Records for this exercise:
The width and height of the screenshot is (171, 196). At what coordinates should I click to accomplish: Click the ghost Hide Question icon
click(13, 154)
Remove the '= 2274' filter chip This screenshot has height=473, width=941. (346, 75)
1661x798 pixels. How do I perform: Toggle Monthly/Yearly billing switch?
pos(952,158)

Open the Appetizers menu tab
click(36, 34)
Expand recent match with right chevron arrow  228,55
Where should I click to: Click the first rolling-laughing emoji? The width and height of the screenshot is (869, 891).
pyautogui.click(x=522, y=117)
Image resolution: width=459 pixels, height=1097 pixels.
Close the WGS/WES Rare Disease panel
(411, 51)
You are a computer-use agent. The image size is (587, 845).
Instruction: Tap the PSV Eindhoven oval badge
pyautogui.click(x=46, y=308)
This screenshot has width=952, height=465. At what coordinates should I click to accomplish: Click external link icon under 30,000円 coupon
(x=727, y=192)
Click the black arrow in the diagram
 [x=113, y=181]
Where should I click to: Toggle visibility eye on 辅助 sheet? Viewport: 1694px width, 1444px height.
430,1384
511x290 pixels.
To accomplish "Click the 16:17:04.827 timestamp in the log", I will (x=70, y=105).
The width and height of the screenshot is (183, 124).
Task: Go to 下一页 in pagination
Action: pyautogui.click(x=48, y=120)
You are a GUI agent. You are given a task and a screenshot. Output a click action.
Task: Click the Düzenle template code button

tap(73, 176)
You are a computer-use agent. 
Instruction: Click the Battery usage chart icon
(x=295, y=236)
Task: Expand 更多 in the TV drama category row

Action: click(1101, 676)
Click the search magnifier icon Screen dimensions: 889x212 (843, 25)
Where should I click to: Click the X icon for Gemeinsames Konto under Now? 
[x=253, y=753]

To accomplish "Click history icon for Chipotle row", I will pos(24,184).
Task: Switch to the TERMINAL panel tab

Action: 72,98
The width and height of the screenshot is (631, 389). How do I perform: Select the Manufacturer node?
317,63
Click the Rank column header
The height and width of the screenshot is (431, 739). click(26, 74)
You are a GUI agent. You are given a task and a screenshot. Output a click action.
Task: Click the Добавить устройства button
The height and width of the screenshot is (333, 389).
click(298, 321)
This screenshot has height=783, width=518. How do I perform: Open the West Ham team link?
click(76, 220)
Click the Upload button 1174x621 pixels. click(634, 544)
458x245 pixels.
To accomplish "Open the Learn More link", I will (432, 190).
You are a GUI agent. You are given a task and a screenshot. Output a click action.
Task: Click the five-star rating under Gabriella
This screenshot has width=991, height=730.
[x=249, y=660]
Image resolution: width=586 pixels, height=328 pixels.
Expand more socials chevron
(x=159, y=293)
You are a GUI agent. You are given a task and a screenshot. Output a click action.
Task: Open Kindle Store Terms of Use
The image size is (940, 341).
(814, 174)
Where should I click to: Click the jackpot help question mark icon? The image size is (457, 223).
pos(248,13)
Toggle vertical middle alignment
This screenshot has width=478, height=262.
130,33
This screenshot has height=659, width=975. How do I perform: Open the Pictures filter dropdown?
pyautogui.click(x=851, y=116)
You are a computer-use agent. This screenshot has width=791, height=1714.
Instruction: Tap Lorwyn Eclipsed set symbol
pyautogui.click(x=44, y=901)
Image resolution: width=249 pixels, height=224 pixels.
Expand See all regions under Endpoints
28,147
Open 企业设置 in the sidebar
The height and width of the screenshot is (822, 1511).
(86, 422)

Task to carry out: The entries need to be set down again in full, with no word changed.

Result of the task:
The width and height of the screenshot is (171, 196). At what coordinates should I click to accomplish: Click the ghost Hide Question icon
click(13, 154)
Remove the '= 2274' filter chip This screenshot has height=473, width=941. (346, 75)
1661x798 pixels. How do I perform: Toggle Monthly/Yearly billing switch?
pos(952,158)

Open the Appetizers menu tab
click(36, 34)
Expand recent match with right chevron arrow  228,55
Where should I click to: Click the first rolling-laughing emoji? The width and height of the screenshot is (869, 891).
pyautogui.click(x=522, y=117)
Image resolution: width=459 pixels, height=1097 pixels.
Close the WGS/WES Rare Disease panel
(411, 51)
You are a computer-use agent. The image size is (587, 845).
Instruction: Tap the PSV Eindhoven oval badge
pyautogui.click(x=46, y=308)
This screenshot has width=952, height=465. At what coordinates should I click to accomplish: Click external link icon under 30,000円 coupon
(x=727, y=192)
Click the black arrow in the diagram
 [x=113, y=181]
Where should I click to: Toggle visibility eye on 辅助 sheet? Viewport: 1694px width, 1444px height.
430,1384
511x290 pixels.
To accomplish "Click the 16:17:04.827 timestamp in the log", I will (x=70, y=105).
The width and height of the screenshot is (183, 124).
Task: Go to 下一页 in pagination
Action: pyautogui.click(x=48, y=120)
You are a GUI agent. You are given a task and a screenshot. Output a click action.
Task: Click the Düzenle template code button

tap(73, 176)
You are a computer-use agent. 
Instruction: Click the Battery usage chart icon
(x=295, y=236)
Task: Expand 更多 in the TV drama category row

Action: click(1101, 676)
Click the search magnifier icon Screen dimensions: 889x212 (843, 25)
Where should I click to: Click the X icon for Gemeinsames Konto under Now? 
[x=253, y=753]

To accomplish "Click history icon for Chipotle row", I will pos(24,184).
Task: Switch to the TERMINAL panel tab

Action: 72,98
The width and height of the screenshot is (631, 389). How do I perform: Select the Manufacturer node?
317,63
Click the Rank column header
The height and width of the screenshot is (431, 739). click(26, 74)
You are a GUI agent. You are given a task and a screenshot. Output a click action.
Task: Click the Добавить устройства button
The height and width of the screenshot is (333, 389).
click(298, 321)
This screenshot has height=783, width=518. How do I perform: Open the West Ham team link?
click(76, 220)
Click the Upload button 1174x621 pixels. click(634, 544)
458x245 pixels.
To accomplish "Open the Learn More link", I will (432, 190).
You are a GUI agent. You are given a task and a screenshot. Output a click action.
Task: Click the five-star rating under Gabriella
This screenshot has width=991, height=730.
[x=249, y=660]
Image resolution: width=586 pixels, height=328 pixels.
Expand more socials chevron
(x=159, y=293)
You are a GUI agent. You are given a task and a screenshot. Output a click action.
Task: Open Kindle Store Terms of Use
The image size is (940, 341).
(814, 174)
Where should I click to: Click the jackpot help question mark icon? The image size is (457, 223).
pos(248,13)
Toggle vertical middle alignment
This screenshot has width=478, height=262.
130,33
This screenshot has height=659, width=975. How do I perform: Open the Pictures filter dropdown?
pyautogui.click(x=851, y=116)
You are a computer-use agent. This screenshot has width=791, height=1714.
Instruction: Tap Lorwyn Eclipsed set symbol
pyautogui.click(x=44, y=901)
Image resolution: width=249 pixels, height=224 pixels.
Expand See all regions under Endpoints
28,147
Open 企业设置 in the sidebar
The height and width of the screenshot is (822, 1511).
(86, 422)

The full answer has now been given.